Notice too how we are a world that "cannot and was not meant to be understood." Which world is that exactly? The world which according to Gaby is run by the most arcane of rules while himself he is incapable of a routine of 3 meals a day? Where the men go off to Uman while the women are left to peep from behind the screen? Where the men sing round the table and the women stay in the kitchen? Where a match is decided on the length of the jacket and rim of the hat? Only the cold hearted bigwigs could fail to be moved by the pain etched on Avi's face as he spoke about his loveless marriage of 16 years and recounted the loss of his father when he was seven and that there is only a single photo of them together. Mind you, Avi's mum knew better than to marry another Gerer misogynist and second time round went for a full bodied masculine type. So at least we know whom Avi takes after.

Prize for understatement of the week must however go to Rabbi Dr Irving Jacobs who in the JC said the programme echoed Nazi newspaper Der Stuermer's antisemitic caricatures. Phew! What next? Is refusal of a place at a local school like the Nuremberg laws? The rip-off cost of meat like medieval Jew taxes? It is interesting though that the non-Jewish newspapers gave the programme generally good reviews but “Yeah, don’t be so naive, that’s only what they say in public…”

Truth said I do have some issues. A fiddler on the roof may have been too great a cliché, but why a cat? As pleasant as the klezmer background music may have been they haven’t been listening to it round here for some 50 years or so but great job they didn’t have on some of the stuff we do listen to. And why was the beginning in those faded colours similar to the films my aunt has of us as kids some 35 odd years ago?

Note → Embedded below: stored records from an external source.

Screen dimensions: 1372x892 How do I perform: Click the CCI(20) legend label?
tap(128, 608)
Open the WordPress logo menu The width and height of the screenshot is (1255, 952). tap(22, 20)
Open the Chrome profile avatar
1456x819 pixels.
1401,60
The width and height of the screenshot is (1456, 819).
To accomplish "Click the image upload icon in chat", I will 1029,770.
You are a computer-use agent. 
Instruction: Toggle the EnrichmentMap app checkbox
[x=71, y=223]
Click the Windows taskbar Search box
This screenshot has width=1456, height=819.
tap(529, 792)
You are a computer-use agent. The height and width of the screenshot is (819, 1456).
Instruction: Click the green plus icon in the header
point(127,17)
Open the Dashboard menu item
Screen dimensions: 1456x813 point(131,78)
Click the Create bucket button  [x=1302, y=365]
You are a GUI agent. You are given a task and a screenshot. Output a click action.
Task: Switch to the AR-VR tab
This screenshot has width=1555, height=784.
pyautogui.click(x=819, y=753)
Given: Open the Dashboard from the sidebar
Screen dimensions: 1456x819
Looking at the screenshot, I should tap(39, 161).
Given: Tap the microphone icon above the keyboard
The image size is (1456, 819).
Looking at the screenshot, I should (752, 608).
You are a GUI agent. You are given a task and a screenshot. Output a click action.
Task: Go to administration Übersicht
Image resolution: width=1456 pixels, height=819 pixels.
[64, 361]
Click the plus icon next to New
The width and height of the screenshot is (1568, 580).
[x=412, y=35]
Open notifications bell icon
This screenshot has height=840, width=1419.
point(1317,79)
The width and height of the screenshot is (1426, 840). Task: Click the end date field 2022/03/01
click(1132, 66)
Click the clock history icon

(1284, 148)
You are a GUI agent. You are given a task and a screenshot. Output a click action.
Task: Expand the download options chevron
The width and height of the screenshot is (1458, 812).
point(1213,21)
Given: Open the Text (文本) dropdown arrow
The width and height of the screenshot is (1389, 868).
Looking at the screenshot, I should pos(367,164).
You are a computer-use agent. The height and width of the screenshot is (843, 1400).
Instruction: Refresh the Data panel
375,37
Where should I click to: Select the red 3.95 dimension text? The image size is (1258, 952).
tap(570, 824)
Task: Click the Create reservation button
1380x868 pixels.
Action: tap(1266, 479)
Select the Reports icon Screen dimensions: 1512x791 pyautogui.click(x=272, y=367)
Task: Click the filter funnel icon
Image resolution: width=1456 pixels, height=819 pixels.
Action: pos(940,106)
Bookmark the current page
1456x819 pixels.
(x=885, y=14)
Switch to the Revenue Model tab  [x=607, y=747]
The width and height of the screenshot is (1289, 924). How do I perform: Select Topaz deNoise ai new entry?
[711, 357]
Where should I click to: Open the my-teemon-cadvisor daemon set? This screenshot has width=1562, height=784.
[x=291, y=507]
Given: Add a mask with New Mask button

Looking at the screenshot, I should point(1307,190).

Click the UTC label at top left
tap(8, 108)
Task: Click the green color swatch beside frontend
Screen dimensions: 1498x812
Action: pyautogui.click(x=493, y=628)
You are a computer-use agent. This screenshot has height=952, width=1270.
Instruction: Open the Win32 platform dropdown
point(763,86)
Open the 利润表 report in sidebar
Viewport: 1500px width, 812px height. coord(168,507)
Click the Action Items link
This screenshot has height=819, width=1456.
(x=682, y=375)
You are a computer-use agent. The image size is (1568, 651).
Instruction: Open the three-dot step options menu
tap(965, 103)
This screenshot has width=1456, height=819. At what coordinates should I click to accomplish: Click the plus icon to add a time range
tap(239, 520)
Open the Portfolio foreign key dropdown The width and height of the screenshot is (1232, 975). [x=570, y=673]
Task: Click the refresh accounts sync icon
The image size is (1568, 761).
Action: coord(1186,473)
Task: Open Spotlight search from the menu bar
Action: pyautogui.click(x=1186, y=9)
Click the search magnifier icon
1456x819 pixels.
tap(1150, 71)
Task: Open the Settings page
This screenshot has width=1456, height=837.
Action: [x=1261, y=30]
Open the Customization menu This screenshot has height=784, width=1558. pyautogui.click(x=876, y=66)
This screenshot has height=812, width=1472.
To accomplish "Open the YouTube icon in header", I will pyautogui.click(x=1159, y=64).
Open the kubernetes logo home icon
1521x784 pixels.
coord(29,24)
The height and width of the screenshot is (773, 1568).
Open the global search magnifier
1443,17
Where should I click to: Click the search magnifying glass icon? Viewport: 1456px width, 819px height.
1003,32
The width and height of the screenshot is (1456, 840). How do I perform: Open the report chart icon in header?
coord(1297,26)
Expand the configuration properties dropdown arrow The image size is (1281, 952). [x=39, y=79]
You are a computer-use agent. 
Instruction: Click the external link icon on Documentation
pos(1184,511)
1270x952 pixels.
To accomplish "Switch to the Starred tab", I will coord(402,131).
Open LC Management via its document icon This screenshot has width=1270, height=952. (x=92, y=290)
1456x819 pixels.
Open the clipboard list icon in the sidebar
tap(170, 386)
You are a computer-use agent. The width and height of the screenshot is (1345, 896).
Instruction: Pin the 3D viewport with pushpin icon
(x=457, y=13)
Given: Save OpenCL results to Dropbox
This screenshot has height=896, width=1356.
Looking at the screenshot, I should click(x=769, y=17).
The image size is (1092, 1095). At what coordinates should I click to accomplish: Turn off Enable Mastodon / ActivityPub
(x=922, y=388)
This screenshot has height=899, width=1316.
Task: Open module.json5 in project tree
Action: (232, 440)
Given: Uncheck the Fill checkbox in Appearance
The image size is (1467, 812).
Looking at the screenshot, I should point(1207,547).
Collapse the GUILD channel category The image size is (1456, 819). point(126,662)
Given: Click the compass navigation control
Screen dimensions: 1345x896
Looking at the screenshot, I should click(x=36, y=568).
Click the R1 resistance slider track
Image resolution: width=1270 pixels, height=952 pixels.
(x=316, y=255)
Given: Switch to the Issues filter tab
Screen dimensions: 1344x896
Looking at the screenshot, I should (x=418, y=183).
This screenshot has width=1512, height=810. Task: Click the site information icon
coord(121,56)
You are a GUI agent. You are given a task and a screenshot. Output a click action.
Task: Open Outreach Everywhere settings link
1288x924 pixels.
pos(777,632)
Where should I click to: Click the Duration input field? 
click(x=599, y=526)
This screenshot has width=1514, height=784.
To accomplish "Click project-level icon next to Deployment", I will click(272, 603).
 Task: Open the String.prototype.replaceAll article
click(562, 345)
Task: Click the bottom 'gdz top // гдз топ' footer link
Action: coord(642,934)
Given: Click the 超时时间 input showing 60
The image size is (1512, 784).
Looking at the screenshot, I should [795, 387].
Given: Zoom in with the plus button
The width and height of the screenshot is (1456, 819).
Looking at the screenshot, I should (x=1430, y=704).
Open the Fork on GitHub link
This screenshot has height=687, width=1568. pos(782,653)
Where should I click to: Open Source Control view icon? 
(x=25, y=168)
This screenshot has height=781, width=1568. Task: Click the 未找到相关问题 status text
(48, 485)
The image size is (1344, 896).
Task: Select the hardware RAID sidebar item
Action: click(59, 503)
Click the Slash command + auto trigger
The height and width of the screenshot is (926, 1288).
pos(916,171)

Overall however we should celebrate a programme that ignored the anodyne world of our machers and oppressors and instead showed the fringe world of Ginger, Bradley and Shimmy Goldstein welcoming visitors with as much nosh he could get past the airport scales without paying for overweight. It is a world that many pretend does not exist. A world that is growing in numbers and in confidence. And a world that couldn’t give a toss for the ‘rabbi’, Strom and their ilk and it is this that really worries them.

Let’s be proud that only Stamford Hill has the vibrancy and multitude of characters to fill an hour of viewing. They’d never get this off the ground in Golders Green for they don’t do humour at Reb Chunes where they’re too busy expelling the ex-Stamford Hillers looking for greener pastures in NW. Of course they’re also too straight to harbour any jailbirds but let’s not go down that route because I did say I’ll stick to the point.